Caprice
1st Chamber Concert / Adolf Mišek: Trio – »To the Taste of a Bachelor« / Niccolò Paganini: »Moses Fantasy« for 2 cellos / Georg Philipp Telemann: Concerto à 4, no. 1 / Ichirō Nodaïra: »Ciacconna de Bach« / Peter I. Tchaikovsky: »Nutcracker« Overture »Allegro giusto« / Benjamin J. Dale: »Introduction and Andante« op. 5 for 6 Violas / Eugène Ysaÿe: Sonata for 2 Violins solo op. posth.
Alter Saal
Adolf Mišek: Trio – »To the Taste of a Bachelor«
Niccolò Paganini: »Moses Phantasy«, arranged for 2 violoncelli
Georg Philipp Telemann: Concerto à 4, no. 1 TWV 40:201
Ichirō Nodaïra: »Ciacconna de Bach« Transformation pour quatre altos de »Partita No. 2 pour violon seul, BWV 1004« de J. S. Bach
Peter I. Tchaikovsky: »Nutcracker Overture« »Allegro giusto«, arrangement: Katrina Wreede
Benjamin J. Dale: »Introduction and Andante« op. 5 for 6 violas
Eugène Ysaÿe: Sonata for 2 Violins solo op. posth.
»Caprice«, the first chamber concert, is devoted entirely to the sound of strings.

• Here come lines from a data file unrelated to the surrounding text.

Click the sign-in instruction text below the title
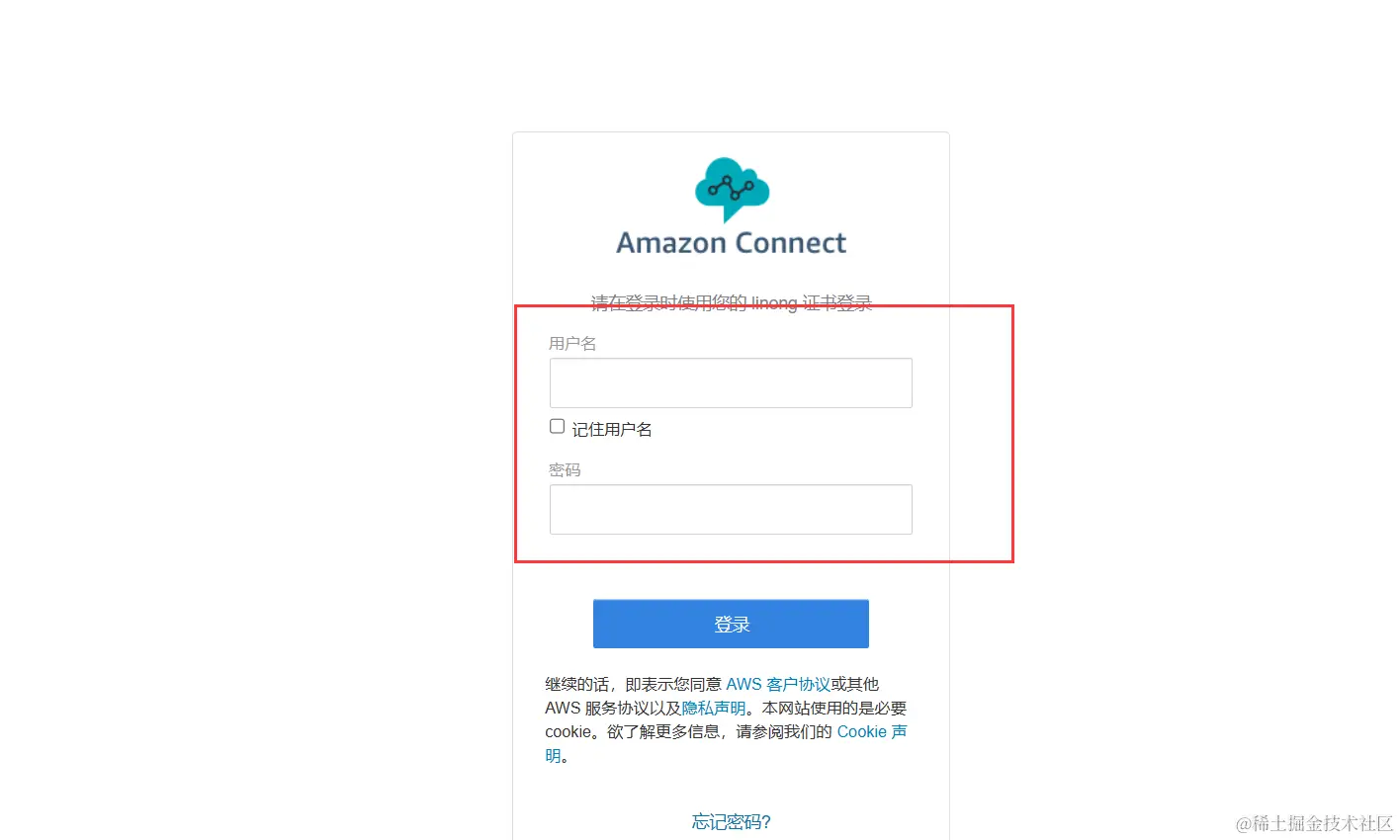Screen dimensions: 1400x840 732,302
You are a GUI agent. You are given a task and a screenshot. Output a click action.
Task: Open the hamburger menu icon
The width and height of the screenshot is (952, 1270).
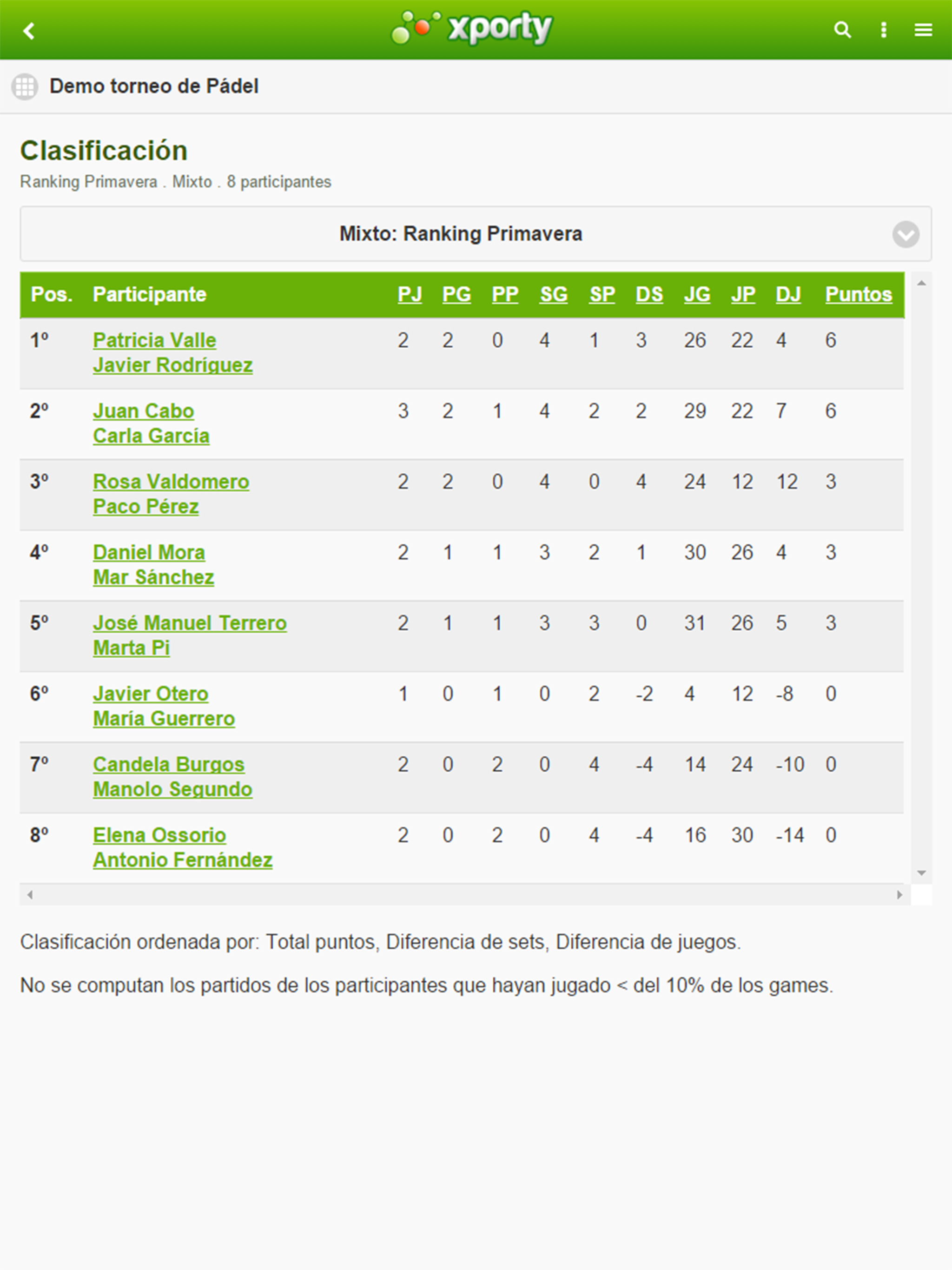(923, 30)
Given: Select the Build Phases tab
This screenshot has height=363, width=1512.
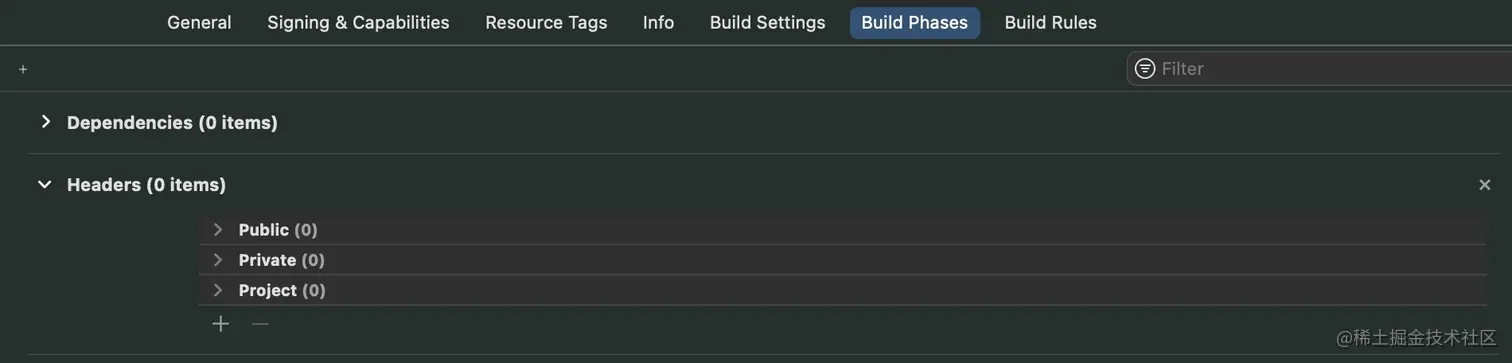Looking at the screenshot, I should [x=915, y=23].
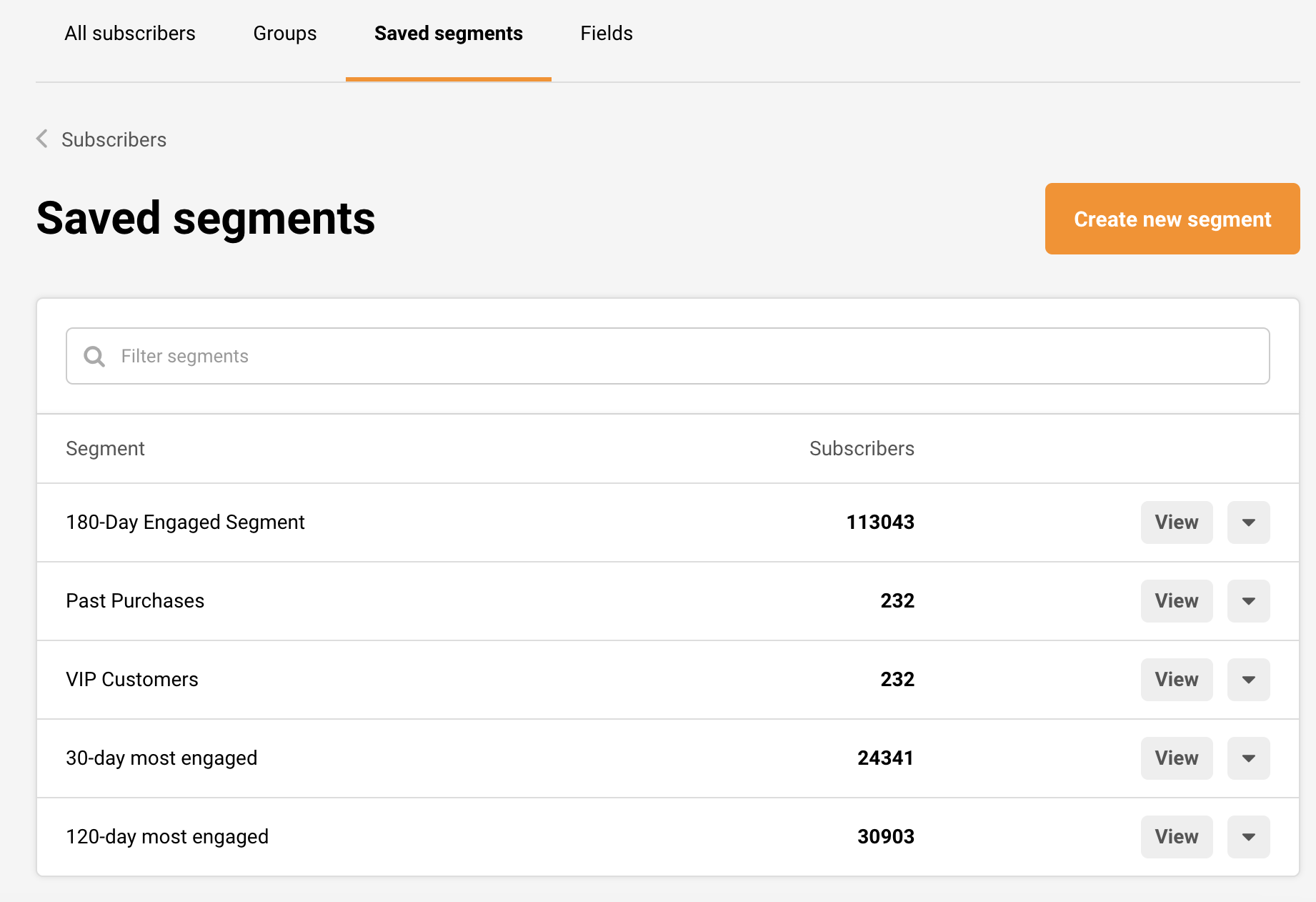Screen dimensions: 1316x902
Task: Expand options for 180-Day Engaged Segment
Action: [1248, 522]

It opens with a cheerful trio by the Bohemian double bassist Adolf Mišek, who performed as a soloist in Vienna and Prague. His work »Nach dem Geschmack eines Junggesellen« (To the Taste of a Bachelor) unfolds with dance-like verve and folksy humour. The virtuosity continues with Niccolò Paganini's »Moses Fantasy« for two cellos – a bravura piece based on a theme from Rossini's opera »Moses in Egypt«. Georg Philipp Telemann's concerto for four violas, originally intended for violins, dispenses with the usual continuo and surprises with its tonal clarity. Japanese composer Ichirō Nodaïra transforms Bach's famous Chaconne into a dark soundscape for four violas. Tchaikovsky's »Nutcracker« Overture also appears in an unusual instrumentation and unfolds with fairy-tale warmth. Benjamin Dale's »Introduction and Andante« for six violas was written in 1911 for the English violist Lionel Tertis – a late Romantic work full of expressiveness. The solemn finale is provided by Eugène Ysaÿe's Sonata for Two Solo Violins from 1915. It is dedicated to Queen Elisabeth of Belgium. Her Majesty was a pupil of the composer, with whom she often played music and who founded the famous Concours Reine Elisabeth in Brussels.